# Replace or rebuild the angle rams?



## [email protected] (Aug 27, 2011)

I have a 99 Cherokee with a 6'-6" Meyer old style mount with the E-47 pump. Anyways I just changed the fluids and found some water in the angle rams. The rams were pitted when I bought it so I suspect that is why. I only used it 4 times this year which once was 23" of snow. I want to solve this problem before it causes damage to the pump. Is it more cost efficient to replace the angle rams or to have a hydraulic shop rebuild them? 

The rams are pitted on the ends and I did use steel wool and oil last December to clean it up for the short term knowing I need to address that issue soon.


----------



## [email protected] (May 29, 2009)

Those are pretty cheap to replace the whole ram if they are 1 1/2 x 10 cylinders. We have them for 74.83 on the front page of our website


----------



## basher (Nov 13, 2004)

Collected data:
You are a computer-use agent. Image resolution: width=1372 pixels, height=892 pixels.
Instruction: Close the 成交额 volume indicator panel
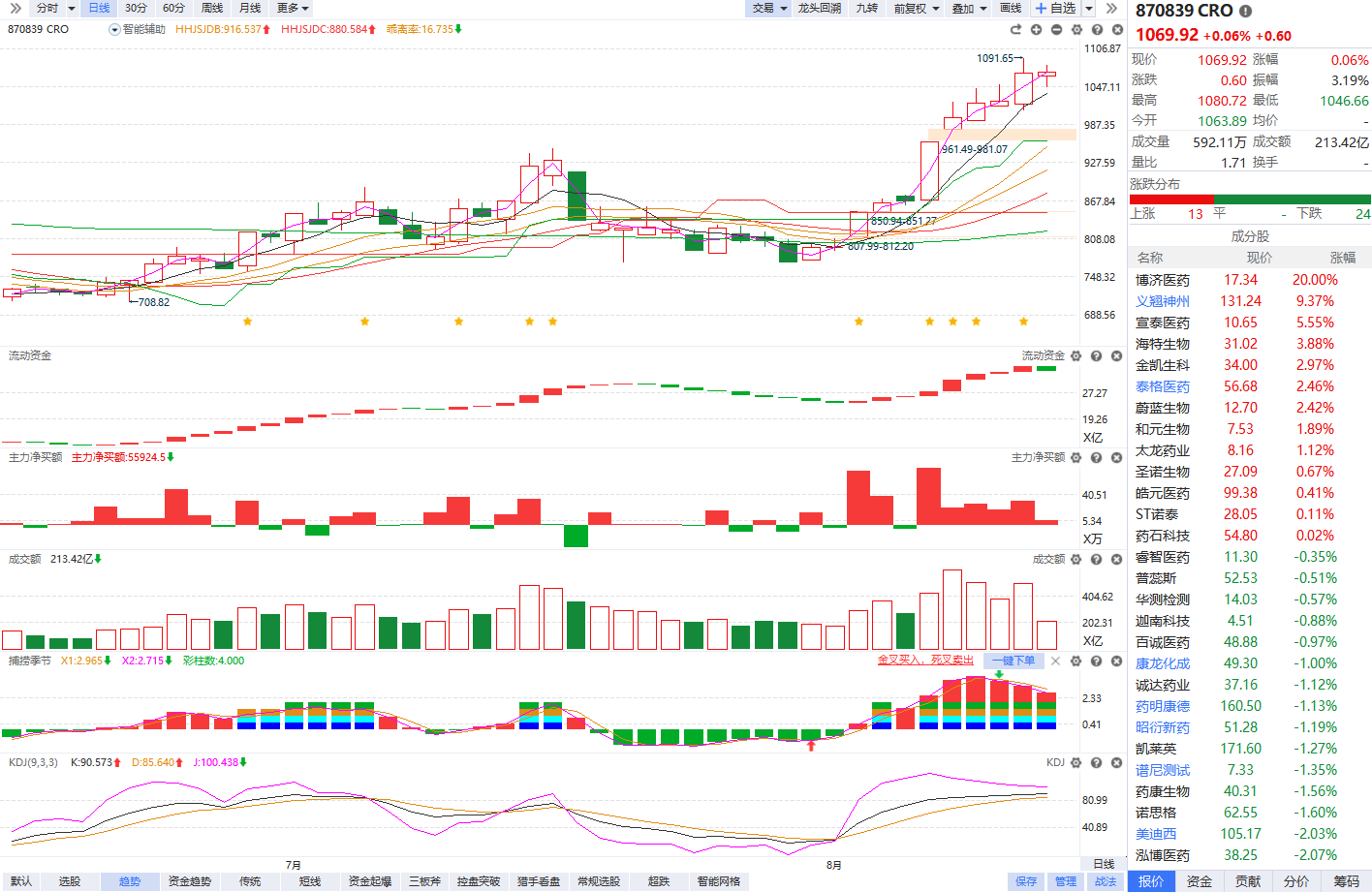tap(1116, 560)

Written instruction: From the angle ram thread above, copy word for word the passage between "I have a 99" and "shop rebuild them?", inclusive.

Exercise response:
I have a 99 Cherokee with a 6'-6" Meyer old style mount with the E-47 pump. Anyways I just changed the fluids and found some water in the angle rams. The rams were pitted when I bought it so I suspect that is why. I only used it 4 times this year which once was 23" of snow. I want to solve this problem before it causes damage to the pump. Is it more cost efficient to replace the angle rams or to have a hydraulic shop rebuild them?